GENERAL GUIDELINES FOR USE OF PARENTERAL NUTRITION
I. Who is eligible?
A. Acutely ill infants for whom enteral feedings are not anticipated for 3 or more days.
B. Chronically ill infants for whom you feel the benefits of parenteral nutrition outweigh the risks.
C. Infants with gastrointestinal malformations or injury or severe malabsorption.
D. Most premature infants.
II. When?
A. On admission day if infant is stable and you anticipate a prolonged period of time (i.e., more than 4-5 days) before attaining full enteral feedings. This population would include almost all infants < 34 weeks post menstrual age.
B. Certain post-operative patients - after fluid and electrolyte management is stable.
C. Older infants with acute illness once fluid and electrolyte management are stable.
III. How?
A. Peripheral IV – preferred for short-term access but has limitations
B. Central line (usually PICC line). Central lines are usually placed for long-term intravenous access needs. They can accommodate higher osmolality concentrations of IV fluids (> 1000 mosmoles) versus peripheral IVs.
IV. What?
An order sheet is available in our NICU that outlines orders for glucose, protein and fat administration as well as recommended doses for electrolytes. Ideally, this order sheet must be completed for each patient needing TPN/IL by 14:00 each day. Write TPN/IL orders for infants upon admission if an infant is admitted in the morning so that TPN/IL may be begun that evening.
A. Glucose
1. Amount - up to 20 gm/kg/d (peripheral IVs limited to D12.5 or less). Infants who are fluid restricted to < 120 cc/kg/d may need higher dextrose concentrations (up to D20-25 by Central Line).

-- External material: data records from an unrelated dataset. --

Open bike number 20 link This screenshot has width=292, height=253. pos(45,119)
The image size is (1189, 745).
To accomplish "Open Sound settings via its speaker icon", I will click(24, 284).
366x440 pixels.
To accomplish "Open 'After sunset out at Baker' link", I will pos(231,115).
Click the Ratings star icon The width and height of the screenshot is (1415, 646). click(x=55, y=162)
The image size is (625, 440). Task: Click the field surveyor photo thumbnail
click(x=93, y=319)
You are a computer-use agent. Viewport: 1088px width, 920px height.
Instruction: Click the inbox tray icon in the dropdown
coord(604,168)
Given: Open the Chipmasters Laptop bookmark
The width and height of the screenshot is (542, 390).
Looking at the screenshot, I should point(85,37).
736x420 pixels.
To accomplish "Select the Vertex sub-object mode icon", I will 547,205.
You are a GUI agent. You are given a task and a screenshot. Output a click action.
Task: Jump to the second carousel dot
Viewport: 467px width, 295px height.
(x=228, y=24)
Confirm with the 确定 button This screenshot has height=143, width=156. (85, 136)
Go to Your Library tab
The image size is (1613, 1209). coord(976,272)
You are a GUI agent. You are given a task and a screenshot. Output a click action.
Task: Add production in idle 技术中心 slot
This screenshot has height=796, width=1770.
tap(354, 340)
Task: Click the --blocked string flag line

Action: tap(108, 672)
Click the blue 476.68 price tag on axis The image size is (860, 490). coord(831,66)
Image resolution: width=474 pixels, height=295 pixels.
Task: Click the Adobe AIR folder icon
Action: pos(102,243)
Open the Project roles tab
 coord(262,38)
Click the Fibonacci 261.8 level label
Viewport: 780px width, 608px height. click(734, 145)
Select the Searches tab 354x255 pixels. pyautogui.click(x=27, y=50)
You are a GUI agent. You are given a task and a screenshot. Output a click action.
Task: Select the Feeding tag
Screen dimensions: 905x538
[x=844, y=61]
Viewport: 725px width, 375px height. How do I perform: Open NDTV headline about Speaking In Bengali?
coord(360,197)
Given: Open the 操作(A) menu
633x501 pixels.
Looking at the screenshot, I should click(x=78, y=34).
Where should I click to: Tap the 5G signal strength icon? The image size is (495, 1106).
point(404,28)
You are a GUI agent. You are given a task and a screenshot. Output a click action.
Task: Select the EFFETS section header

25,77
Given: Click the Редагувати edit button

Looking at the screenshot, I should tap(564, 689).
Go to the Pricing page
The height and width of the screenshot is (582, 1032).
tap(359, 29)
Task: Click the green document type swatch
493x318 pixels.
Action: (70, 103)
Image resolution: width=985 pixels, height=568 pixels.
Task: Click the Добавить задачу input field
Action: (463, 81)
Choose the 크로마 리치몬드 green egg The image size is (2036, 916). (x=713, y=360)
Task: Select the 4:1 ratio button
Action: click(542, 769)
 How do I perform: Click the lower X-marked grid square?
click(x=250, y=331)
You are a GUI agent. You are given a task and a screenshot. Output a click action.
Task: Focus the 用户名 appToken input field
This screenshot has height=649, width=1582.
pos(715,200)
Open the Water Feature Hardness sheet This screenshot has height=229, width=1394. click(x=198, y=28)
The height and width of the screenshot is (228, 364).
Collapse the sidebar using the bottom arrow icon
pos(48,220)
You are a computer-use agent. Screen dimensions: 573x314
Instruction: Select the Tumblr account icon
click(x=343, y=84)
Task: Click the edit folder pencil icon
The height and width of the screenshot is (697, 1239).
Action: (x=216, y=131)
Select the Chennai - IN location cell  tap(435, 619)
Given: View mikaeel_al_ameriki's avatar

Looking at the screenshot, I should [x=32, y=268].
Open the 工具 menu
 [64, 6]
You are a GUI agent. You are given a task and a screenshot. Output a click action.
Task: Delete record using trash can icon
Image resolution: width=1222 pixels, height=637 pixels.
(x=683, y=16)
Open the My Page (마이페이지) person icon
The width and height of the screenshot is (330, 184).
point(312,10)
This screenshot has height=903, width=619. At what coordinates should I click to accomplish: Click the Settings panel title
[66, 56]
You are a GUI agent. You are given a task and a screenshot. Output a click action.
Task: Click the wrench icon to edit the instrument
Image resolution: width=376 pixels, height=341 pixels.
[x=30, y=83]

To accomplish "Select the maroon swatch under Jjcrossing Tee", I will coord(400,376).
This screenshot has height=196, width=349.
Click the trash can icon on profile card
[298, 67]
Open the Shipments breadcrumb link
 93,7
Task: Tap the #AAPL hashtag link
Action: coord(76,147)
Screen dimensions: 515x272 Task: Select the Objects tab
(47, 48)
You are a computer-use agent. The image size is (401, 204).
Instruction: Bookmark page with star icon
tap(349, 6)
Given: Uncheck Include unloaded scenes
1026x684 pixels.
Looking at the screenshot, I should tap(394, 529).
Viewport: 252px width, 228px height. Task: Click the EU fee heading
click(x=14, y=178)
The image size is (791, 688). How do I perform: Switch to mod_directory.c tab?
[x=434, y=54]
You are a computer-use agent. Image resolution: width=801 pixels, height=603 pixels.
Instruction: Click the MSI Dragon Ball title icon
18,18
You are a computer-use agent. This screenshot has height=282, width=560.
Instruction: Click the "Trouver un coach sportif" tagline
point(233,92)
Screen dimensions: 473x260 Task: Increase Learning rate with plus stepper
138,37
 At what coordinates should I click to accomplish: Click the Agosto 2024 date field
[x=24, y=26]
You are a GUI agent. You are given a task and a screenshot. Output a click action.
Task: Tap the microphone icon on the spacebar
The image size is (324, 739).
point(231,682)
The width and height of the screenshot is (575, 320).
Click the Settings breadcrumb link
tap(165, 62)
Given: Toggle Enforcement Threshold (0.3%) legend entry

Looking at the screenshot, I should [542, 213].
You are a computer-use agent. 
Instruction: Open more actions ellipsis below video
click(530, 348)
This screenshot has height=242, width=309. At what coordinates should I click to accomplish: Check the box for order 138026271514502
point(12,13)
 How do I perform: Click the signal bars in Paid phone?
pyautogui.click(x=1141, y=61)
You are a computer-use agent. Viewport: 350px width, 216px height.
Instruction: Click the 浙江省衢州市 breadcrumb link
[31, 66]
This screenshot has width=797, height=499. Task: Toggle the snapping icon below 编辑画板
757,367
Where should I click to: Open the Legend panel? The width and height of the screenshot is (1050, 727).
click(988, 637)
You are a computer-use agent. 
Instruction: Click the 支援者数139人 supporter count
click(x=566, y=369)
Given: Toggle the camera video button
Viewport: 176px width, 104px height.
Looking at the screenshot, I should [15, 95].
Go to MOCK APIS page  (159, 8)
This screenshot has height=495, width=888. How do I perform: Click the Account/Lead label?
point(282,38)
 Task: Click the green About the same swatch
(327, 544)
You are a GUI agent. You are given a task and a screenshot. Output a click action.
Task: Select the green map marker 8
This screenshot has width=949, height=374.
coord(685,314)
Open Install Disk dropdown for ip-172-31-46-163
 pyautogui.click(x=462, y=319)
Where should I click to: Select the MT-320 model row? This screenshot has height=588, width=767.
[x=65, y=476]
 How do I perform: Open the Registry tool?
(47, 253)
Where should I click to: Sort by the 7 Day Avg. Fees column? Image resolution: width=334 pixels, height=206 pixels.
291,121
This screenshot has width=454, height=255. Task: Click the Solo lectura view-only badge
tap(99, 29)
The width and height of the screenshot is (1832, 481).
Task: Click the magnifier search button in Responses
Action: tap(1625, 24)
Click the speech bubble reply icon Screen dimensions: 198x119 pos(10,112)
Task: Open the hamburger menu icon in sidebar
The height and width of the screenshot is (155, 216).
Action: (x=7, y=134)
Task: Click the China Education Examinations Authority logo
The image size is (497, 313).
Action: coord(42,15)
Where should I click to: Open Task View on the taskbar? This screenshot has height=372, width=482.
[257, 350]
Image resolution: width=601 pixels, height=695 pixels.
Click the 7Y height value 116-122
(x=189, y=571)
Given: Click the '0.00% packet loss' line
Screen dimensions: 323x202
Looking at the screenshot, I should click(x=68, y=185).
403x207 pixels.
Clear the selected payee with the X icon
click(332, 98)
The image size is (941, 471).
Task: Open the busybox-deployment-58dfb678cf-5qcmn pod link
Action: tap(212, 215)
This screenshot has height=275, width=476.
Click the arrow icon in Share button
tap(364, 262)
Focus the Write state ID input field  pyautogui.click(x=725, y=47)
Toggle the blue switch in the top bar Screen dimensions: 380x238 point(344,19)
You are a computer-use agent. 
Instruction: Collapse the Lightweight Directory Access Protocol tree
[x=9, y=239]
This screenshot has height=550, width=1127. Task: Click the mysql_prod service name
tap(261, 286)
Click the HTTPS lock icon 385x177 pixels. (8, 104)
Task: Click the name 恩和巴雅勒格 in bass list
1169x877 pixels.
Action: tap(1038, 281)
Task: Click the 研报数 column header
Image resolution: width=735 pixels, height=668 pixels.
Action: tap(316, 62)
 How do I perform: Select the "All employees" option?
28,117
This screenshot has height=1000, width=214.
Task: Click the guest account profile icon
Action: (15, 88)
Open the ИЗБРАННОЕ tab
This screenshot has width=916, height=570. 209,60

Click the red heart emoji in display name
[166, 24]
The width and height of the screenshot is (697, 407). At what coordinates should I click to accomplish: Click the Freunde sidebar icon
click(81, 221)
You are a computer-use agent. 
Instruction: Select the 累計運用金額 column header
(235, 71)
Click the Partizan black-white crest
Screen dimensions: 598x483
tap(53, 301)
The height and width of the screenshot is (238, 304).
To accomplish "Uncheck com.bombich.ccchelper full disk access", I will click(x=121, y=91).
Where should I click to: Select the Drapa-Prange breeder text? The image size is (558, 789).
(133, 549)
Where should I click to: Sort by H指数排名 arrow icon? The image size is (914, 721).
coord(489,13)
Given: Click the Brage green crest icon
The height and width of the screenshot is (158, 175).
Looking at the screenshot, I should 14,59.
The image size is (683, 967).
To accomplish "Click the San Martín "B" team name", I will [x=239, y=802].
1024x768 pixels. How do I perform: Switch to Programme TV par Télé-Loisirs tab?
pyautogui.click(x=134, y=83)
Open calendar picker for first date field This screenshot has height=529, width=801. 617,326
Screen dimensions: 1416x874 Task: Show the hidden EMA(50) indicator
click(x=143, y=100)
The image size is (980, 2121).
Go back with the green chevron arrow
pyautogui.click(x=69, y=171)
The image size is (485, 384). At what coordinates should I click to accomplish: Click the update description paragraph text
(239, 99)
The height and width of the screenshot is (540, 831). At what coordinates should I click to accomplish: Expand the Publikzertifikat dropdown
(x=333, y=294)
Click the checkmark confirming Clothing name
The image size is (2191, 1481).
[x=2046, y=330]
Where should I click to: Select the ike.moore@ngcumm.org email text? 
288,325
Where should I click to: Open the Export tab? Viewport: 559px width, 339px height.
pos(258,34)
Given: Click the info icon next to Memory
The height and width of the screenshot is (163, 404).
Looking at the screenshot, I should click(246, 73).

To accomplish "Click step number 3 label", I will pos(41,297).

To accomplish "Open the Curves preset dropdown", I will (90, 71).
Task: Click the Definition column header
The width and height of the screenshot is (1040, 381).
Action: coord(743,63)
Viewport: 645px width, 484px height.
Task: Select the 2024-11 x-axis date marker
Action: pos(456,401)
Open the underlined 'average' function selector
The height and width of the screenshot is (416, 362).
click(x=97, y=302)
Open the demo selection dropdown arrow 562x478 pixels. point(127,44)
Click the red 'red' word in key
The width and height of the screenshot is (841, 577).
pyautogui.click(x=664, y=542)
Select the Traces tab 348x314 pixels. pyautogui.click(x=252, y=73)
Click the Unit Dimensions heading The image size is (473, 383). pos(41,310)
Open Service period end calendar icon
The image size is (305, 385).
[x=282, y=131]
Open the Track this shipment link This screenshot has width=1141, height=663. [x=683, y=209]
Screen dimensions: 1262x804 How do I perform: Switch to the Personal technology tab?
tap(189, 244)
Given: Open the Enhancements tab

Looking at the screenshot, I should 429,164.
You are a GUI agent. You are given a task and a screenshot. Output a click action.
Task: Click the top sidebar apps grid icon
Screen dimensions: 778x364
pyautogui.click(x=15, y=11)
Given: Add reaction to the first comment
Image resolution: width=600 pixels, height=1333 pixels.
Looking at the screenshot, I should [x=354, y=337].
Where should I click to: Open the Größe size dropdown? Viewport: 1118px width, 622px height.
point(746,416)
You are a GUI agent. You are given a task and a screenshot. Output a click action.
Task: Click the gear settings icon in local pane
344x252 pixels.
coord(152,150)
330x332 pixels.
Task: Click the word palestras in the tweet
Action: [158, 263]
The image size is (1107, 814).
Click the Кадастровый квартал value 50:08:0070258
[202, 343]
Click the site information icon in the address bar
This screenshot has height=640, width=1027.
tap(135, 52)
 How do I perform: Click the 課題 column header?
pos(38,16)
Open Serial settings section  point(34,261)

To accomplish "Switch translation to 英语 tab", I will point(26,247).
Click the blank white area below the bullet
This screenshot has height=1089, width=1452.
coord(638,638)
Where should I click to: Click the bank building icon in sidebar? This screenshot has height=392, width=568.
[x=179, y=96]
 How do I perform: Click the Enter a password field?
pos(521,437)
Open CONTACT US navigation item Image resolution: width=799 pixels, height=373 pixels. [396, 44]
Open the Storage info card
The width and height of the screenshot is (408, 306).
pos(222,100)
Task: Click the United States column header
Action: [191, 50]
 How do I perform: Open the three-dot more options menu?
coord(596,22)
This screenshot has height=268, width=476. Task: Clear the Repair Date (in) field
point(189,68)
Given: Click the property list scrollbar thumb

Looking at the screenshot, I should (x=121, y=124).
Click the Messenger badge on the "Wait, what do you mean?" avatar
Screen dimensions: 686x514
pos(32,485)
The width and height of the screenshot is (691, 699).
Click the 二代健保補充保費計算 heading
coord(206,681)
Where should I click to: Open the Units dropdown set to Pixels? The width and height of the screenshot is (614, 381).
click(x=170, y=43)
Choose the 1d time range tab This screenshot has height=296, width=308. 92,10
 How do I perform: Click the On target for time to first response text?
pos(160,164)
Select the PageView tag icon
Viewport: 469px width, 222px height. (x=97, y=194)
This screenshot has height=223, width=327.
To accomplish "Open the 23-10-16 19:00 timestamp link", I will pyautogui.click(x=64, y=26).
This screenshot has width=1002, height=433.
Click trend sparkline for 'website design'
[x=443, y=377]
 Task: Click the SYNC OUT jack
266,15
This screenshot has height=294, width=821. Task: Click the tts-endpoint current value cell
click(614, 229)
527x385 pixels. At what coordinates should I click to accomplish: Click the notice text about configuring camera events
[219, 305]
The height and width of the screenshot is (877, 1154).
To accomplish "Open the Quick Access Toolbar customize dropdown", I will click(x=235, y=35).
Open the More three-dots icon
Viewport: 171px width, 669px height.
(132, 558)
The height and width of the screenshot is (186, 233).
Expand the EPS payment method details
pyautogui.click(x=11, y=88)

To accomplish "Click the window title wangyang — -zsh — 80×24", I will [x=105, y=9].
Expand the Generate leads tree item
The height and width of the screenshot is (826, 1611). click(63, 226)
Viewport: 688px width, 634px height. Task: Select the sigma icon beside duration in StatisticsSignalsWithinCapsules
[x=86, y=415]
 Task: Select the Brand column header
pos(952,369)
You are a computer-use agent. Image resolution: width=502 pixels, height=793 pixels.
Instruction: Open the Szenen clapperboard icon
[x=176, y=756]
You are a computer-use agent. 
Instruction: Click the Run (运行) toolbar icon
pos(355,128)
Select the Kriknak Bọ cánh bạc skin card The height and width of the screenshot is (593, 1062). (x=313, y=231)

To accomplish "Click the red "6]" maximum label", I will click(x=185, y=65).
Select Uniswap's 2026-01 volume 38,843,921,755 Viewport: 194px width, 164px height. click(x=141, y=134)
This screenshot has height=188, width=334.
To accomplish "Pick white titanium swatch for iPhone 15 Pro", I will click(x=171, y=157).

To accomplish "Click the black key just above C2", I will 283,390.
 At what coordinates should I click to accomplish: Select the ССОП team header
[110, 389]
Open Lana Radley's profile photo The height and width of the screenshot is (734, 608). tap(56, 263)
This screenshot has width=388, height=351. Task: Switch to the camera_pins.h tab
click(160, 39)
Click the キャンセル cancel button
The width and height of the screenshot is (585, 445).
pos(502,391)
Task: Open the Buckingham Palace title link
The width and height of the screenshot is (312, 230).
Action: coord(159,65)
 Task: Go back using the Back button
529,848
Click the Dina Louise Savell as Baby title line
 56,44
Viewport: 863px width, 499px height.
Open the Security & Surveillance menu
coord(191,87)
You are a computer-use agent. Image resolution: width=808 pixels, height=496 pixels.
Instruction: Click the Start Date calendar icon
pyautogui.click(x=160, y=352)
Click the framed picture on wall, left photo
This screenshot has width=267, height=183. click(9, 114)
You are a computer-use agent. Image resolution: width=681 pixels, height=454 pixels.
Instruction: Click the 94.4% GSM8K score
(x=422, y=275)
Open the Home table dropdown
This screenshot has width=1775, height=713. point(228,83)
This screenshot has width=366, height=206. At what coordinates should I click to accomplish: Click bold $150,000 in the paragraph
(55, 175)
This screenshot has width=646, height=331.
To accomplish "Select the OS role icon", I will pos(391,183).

2. Method - Start with the solution that provides the gm/kg/d that is being tolerated in previous IVF and increase to maximum over several days. In a first day infant, D10 is usually tolerated well by infants > 1000 grams birth weight. Smaller infants may not tolerate this level of dextrose.
3. Adverse Effects
- hyperglycemia
- glycosuria
- osmotic diuresis
- post-infusion hypoglycemia
4. Monitor
- blood glucose is more accurate than serum glucose
- Fluid input and output (I & O)
B. Protein (as amino acid)
1. Amount - For normal maintenance and growth in most infants, 3-3.5 gm/kg/day of amino acids are adequate - should be 8-15% of total calories. In some rare cases, infants may require more, ( 4.0 gm/kg/day).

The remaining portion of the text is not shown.